AIR/FlashでEdyリーダーアプリケーション
~「SDK for FeliCa & Adobe AIR/Adobe Flash Standard版」リリース~
今月号の記事
ソニー株式会社 FeliCaデバイス事業部 相馬 功/竹村 航
2009年9月より無償配布をしているSDK for FeliCa & Adobe AIR/Adobe Flash Basicに加えて、2010年1月22日よりSDK for FeliCa & Adobe AIR/Adobe Flash Standard(以下、SDK Standard)のご提供を開始いたしました。

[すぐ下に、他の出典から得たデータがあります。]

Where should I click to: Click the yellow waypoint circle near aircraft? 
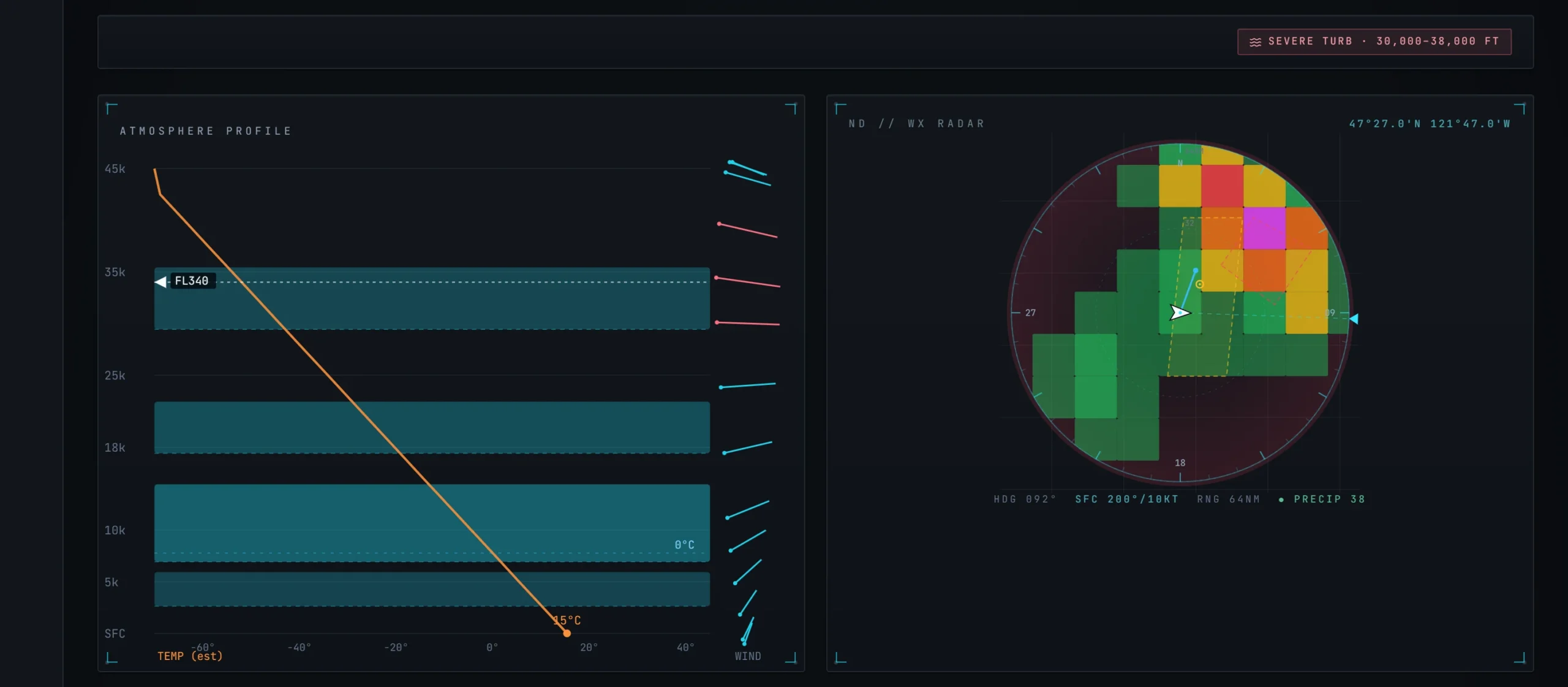click(x=1199, y=284)
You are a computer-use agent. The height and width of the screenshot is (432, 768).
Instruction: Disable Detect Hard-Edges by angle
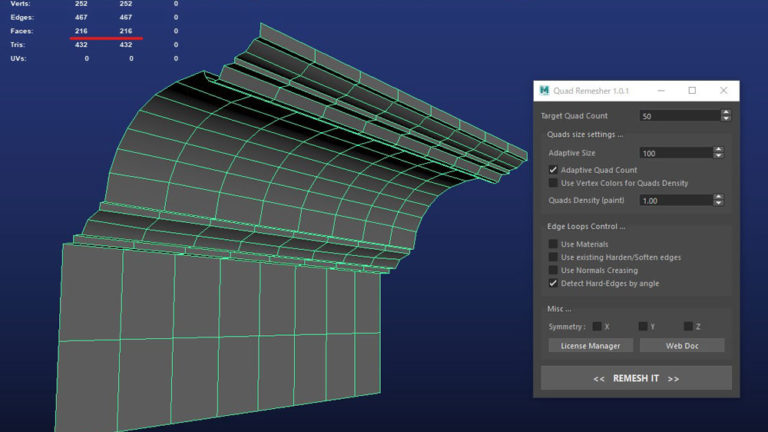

SDK Standardでは、交通乗車用カードや電子マネーとして世の中に広く出回っているFeliCaカードへのアクセス(暗号化通信以外)のほか、おサイフケータイへのWebサイト起動やメーラー起動などの機能があります。さらに、ビットワレット株式会社にご協力いただき、Edyの残高や利用履歴を確認できる機能を用意しているので、手近にあるEdyを使ってEdy用のFlash/AIRアプリケーションを開発することも可能です。
SDK Standardによって、FeliCaによる電子マネーカードのデータを読み書きするアプリケーションを開発したり、様々なFeliCa対応アプリケーションを販売したり、有償サービスとして提供することが可能になりますので、ぜひご活用ください。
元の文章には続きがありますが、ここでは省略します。